Poco a poco la azotea se fue quedando sin puntos blancos, hasta que solo quedaba “conejito” la matriarca; Y llego el momento en que mamá dijo “anda tráela”, supe de inmediato que nos la íbamos a almorzar. Me opuse. Mi familia trató de atraparla, pero ella solo se dejaría atrapar por mí. No quería traicionar su amor de mascota. Le dije a mamá que podíamos ponerla en una jaula y tenerla como mascota como hace la gente que vive en departamentos en la capital, pero a ella eso le parecía demasiada extravagancia y me dijo que encerrar a ese animal que no había conocido una jaula solo para conservarla cerca era aún más cruel. Mis ansias tempranas de libertad, estuvieron de acuerdo.
La busqué, la miré a los ojos, la llamé como cuando recién llegó. Jugamos, estaba enorme y gorda. Su pellejo era duro pero sus ojitos rosados brillaban como siempre. Luego de explicarle la situación a sus orejas y despedirme, se la entregué a mi mamá y me fui. No vi cuando le cortaban el cuello ni cuando le sacaban el pellejo; pero, sabía que estaba pasando, que su sangre caliente se iba por la alcantarilla.
En la hora del almuerzo, mi amor, mi coneja estaba servida en la mesa.

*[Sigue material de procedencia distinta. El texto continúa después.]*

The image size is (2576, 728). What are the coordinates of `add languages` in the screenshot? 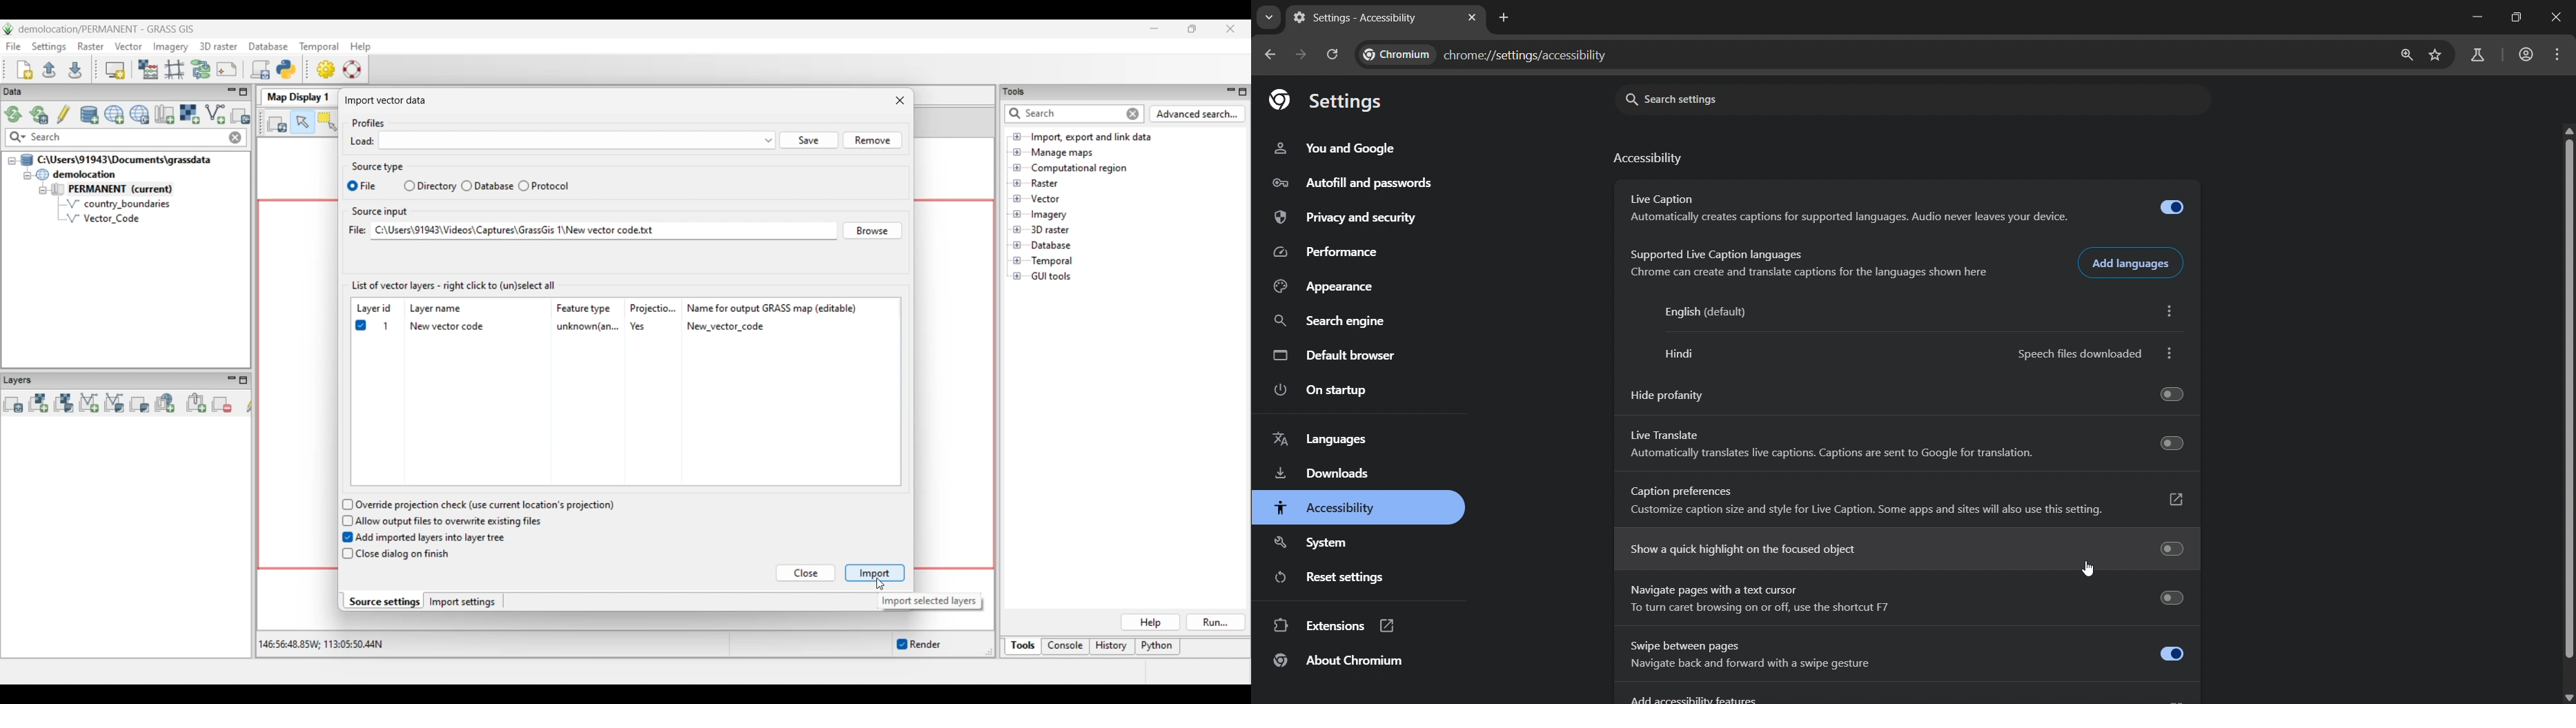 It's located at (2138, 264).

Yo, sentada, miraba su nuevo color dorado. Pensé que al primer bocado vomitaría, pero luego, la idea de tener algo de ella siempre conmigo me hizo cambiar de opinión. Me la comí y cuando lo recuerdo siento que tengo algo de su sabor y sabiduría, de su fuerza de madre, de animal y de plaga. Y hoy, salvaje y cazadora, cuando veo un conejo me reconozco, me lleno de ternura y de hambre.